Serbian jurist and director of Belgrade Centre for Security Policy

Igor Bandović (Serbian: Игор Бандовић; born 27 January 1977 in Užice, Socialist Federal Republic of Yugoslavia) is a Serbian jurist and Director of Belgrade Centre for Security Policy. Before that from 2008 until 2019, he was Senior Programme Manager for the European Fund for the Balkans.

== Biography ==

He was born on 27 January 1977 in Užice, where he finished Užice Gymnasium. He studied international law and international relations in Belgrade.

In 1997 he founded a non-governmental organization called "Libergraf", which promoted human rights and social activism through informal education. From 2002 to 2006 he worked as a researcher in Belgrade Centre for Human Rights, specializing in human rights, civil society and nationalism.

From 2006 to 2008 he worked for the International Organization for Migration and the United Nations Development Programme.

From 2009 to 2011 he worked in Gallup Balkan Monitor, a subsidiary of Gallup. From 2008 onward, he has been employed as a Senior Programme Manager for the European Fund for the Balkans. On 18 October 2019, during the closure of Belgrade Security Forum it was announced that he will become new director of Belgrade Centre for Security Policy, the role which he formally assumed in November 2019.

He is one of the coordinators of Balkan in Europe Policy Advisory Group and "Think and Link-Regional Policy Programme“.

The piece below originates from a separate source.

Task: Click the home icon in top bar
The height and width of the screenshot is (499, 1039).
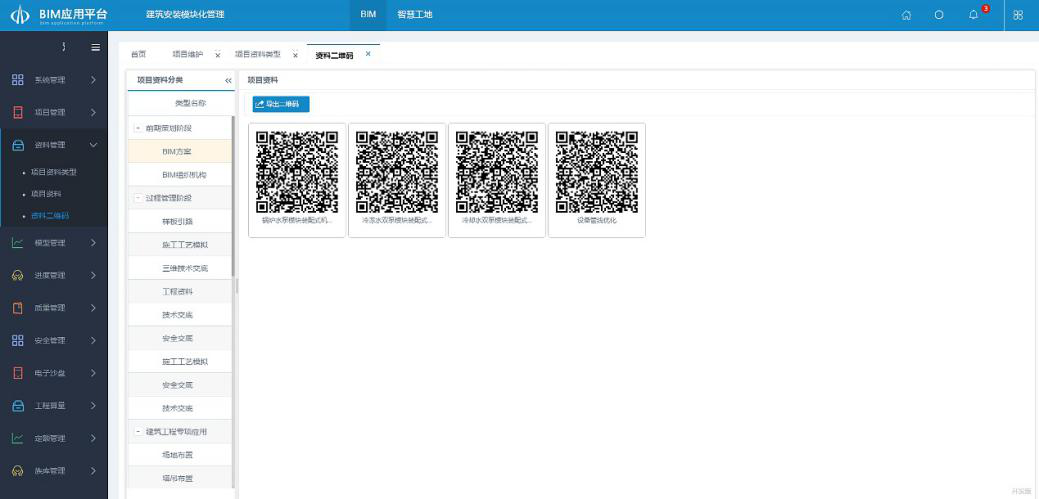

== Selected publications ==
- Bandović, Igor (2004). "Remarks of Igor Bandović"
- Bandović, Igor (2004). "The International Role in the Reconciliation Process-A View from Serbia"
- Nicić, Jovan (2006). "Status of Transitional Justice in the Region"
- Bandović, Igor (2007). "The Role of Human and Minority Rights in the Process of Reconstruction and Consolidation for State and Nation–Building–the Case of Serbia"
- Bandović, Igor (2009). "The International Criminal Tribunal for the Former Yugoslavia"
- Bandovi', Igor (2014). "The European question in Serbia's party politics"
- Žarković Rakić, Jelena (2016). "Implementacija naučnih rezultata u oblasti društvenih nauka u procesima kreiranja javnih politika u Srbiji"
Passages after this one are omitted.